◆ BRIEF A ◆
Report every line of the records below that contains the string "icon", treating uppercase and lowercase as different.

◆ PAGE EXCERPT ◆
_ _ _
On February 27, 2007, the United States Supreme Court heard oral arguments in an Ohio case involving an elementary school student with autism. More specifically, the case, Winkelman v Parma City School District (6th Cir. 2006), presents the Court with the following issue: Does the Individuals with Educational Disabilities Improvement Act (hereafter referred to by its short title IDEA 2004) allow the parent of a child covered by that statute to pro se (on one’s own behalf without a lawyer) represent his/her child in a court of law? In my view the Supreme Court’s answer to this question may be predictable in light of two of the Court’s recent decisions involving parent rights under IDEA 2004.
The purpose of this commentary is fourfold. First, parent rights and attorneys’ fees under IDEA 2004 will be discussed. Second, the facts involved in the Winkelman case will be briefly summarized. Third, a link between Winkelman and two recent decisions from the Supreme Court having a direct impact on the scope of parent rights under IDEA 2004 will be demonstrated. Finally, implications and suggestions for local school board policy will be presented.
_ _ _
◆ DATASET RECORDS ◆

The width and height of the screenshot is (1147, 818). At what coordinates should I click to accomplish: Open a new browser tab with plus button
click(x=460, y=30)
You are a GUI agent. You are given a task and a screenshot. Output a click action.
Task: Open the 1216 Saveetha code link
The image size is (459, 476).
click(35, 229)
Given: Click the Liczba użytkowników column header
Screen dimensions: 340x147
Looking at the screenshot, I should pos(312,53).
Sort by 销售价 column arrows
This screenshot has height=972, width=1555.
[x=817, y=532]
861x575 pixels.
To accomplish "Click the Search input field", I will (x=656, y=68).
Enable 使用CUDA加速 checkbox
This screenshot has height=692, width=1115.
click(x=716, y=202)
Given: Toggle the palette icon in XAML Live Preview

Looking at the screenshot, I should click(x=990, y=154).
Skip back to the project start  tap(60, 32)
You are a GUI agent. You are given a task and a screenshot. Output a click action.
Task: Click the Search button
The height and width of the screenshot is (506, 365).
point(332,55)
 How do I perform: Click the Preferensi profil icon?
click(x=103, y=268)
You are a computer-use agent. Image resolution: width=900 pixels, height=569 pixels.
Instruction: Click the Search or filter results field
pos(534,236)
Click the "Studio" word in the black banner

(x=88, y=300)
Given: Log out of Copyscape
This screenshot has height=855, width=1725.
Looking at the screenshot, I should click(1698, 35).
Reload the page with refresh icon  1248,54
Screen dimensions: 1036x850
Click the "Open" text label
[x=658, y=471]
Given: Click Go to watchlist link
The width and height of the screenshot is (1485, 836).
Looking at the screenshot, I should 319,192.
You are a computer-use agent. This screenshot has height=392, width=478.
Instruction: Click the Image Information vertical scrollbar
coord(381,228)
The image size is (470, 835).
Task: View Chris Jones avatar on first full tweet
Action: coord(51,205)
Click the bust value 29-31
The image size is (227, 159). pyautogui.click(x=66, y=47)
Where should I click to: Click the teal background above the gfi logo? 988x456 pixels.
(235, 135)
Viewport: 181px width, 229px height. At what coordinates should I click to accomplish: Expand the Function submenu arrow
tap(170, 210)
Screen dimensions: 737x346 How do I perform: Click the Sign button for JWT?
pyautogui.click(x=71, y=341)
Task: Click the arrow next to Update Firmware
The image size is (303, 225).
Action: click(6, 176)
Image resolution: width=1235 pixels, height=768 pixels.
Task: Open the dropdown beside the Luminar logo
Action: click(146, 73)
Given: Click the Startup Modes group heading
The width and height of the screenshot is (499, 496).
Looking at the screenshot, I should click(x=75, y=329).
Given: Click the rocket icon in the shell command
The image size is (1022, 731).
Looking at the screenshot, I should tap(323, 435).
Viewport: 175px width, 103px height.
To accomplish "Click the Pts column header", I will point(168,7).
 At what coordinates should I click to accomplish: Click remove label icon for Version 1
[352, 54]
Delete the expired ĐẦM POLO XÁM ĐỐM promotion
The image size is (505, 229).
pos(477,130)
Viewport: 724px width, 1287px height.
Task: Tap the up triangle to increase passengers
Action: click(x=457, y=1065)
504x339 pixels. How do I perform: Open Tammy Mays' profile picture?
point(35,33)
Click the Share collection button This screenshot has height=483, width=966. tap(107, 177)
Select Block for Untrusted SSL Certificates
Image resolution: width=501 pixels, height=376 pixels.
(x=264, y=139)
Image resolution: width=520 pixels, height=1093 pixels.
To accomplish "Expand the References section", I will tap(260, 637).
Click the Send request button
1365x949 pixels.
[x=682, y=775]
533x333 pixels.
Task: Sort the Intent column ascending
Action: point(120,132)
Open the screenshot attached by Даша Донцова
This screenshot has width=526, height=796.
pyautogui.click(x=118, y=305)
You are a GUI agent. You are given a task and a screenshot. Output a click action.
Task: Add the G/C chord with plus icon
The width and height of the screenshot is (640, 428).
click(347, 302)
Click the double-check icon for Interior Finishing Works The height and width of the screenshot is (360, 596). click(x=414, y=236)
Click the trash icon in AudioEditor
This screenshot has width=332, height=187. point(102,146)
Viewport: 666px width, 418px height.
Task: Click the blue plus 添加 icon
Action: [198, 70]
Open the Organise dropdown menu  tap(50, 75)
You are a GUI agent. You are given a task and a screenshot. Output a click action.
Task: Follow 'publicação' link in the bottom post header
_ _ _
◆ BRIEF B ◆
Repeat word for word the part of the Winkelman case commentary above starting at "The purpose of" and ending at "will be presented.".

◆ TASK RESPONSE A ◆
Given: Toggle the palette icon in XAML Live Preview
 How do I perform: Click the Preferensi profil icon?
Reload the page with refresh icon  1248,54
Given: Click the rocket icon in the shell command
 At what coordinates should I click to accomplish: Click remove label icon for Version 1
Task: Add the G/C chord with plus icon
Click the double-check icon for Interior Finishing Works The height and width of the screenshot is (360, 596). click(x=414, y=236)
Click the trash icon in AudioEditor
Task: Click the blue plus 添加 icon

◆ TASK RESPONSE B ◆
The purpose of this commentary is fourfold. First, parent rights and attorneys’ fees under IDEA 2004 will be discussed. Second, the facts involved in the Winkelman case will be briefly summarized. Third, a link between Winkelman and two recent decisions from the Supreme Court having a direct impact on the scope of parent rights under IDEA 2004 will be demonstrated. Finally, implications and suggestions for local school board policy will be presented.